#### Records shown ####

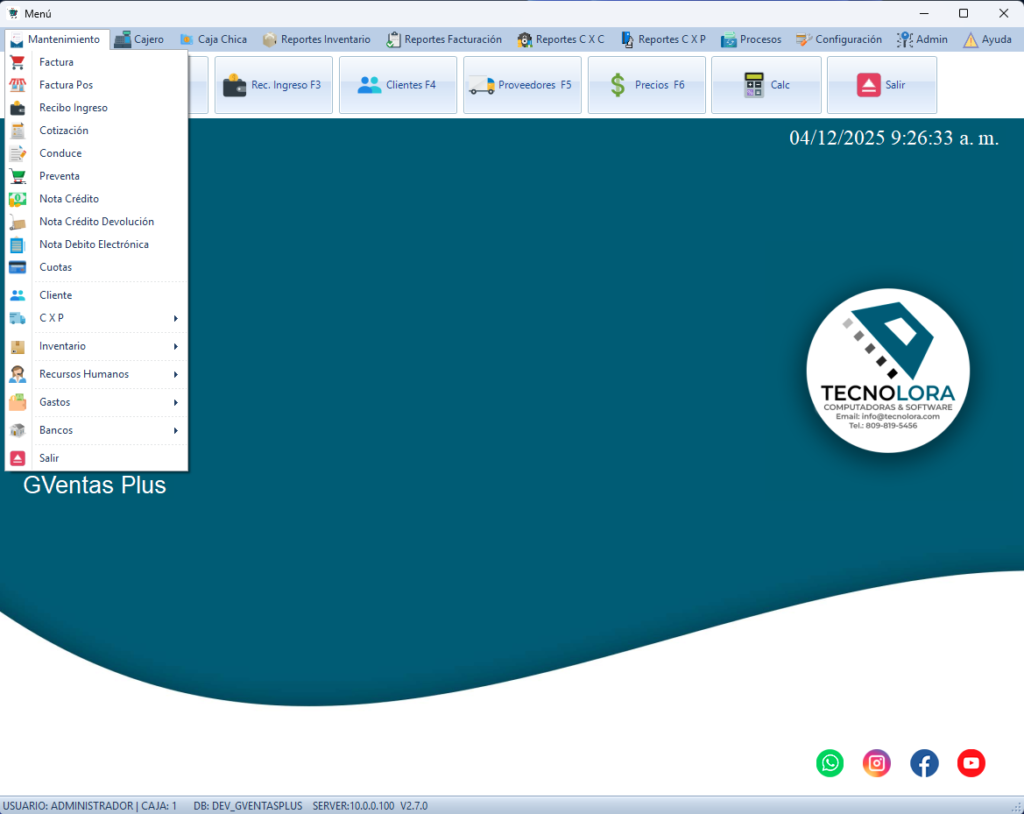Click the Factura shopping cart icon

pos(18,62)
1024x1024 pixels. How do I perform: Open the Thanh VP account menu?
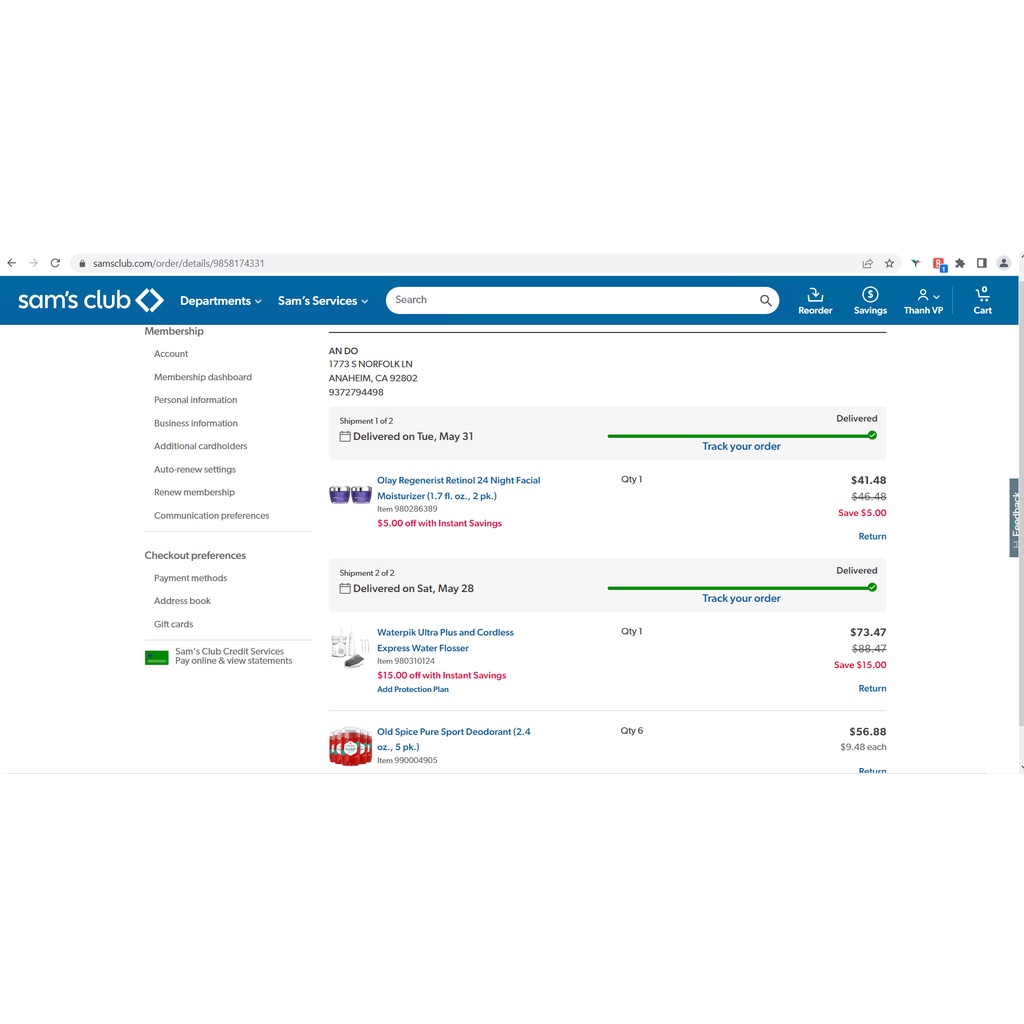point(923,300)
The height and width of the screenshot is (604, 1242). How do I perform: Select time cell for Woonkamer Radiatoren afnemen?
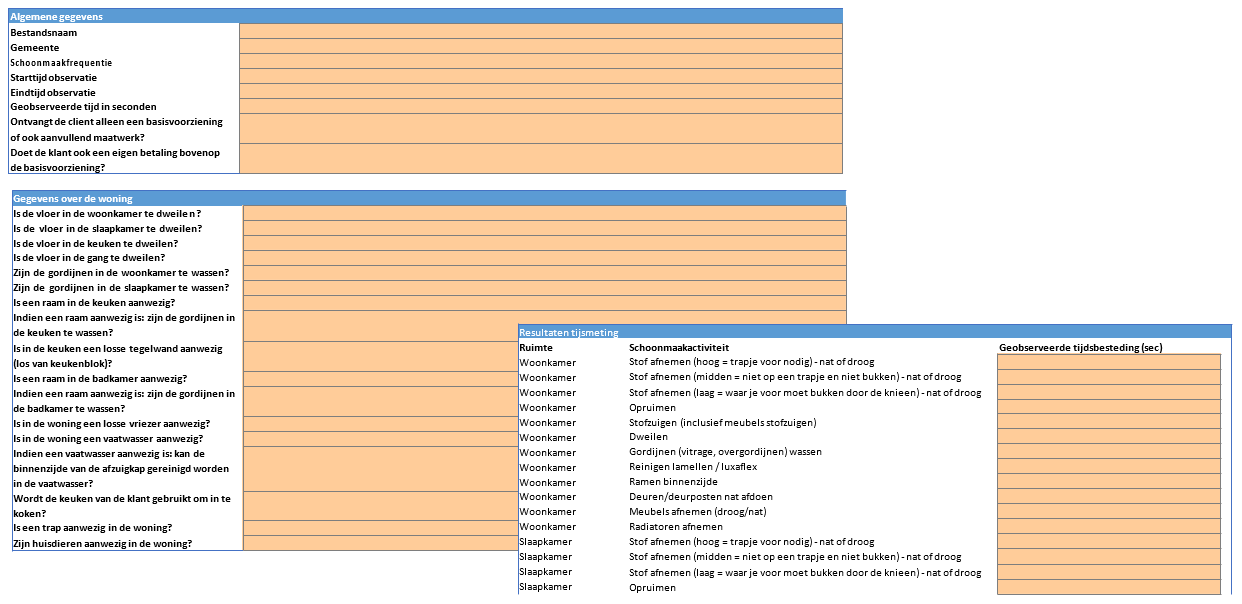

####

◆ What you should do
Could you repeat all the items above with "perform" switched to "carry out" wherever it occurs, keeping everything else the same and leaving out the pictures?

◆ Exercise answer
Click the Factura shopping cart icon

pos(18,62)
1024x1024 pixels. How do I carry out: Open the Thanh VP account menu?
point(923,300)
The height and width of the screenshot is (604, 1242). How do I carry out: Select time cell for Woonkamer Radiatoren afnemen?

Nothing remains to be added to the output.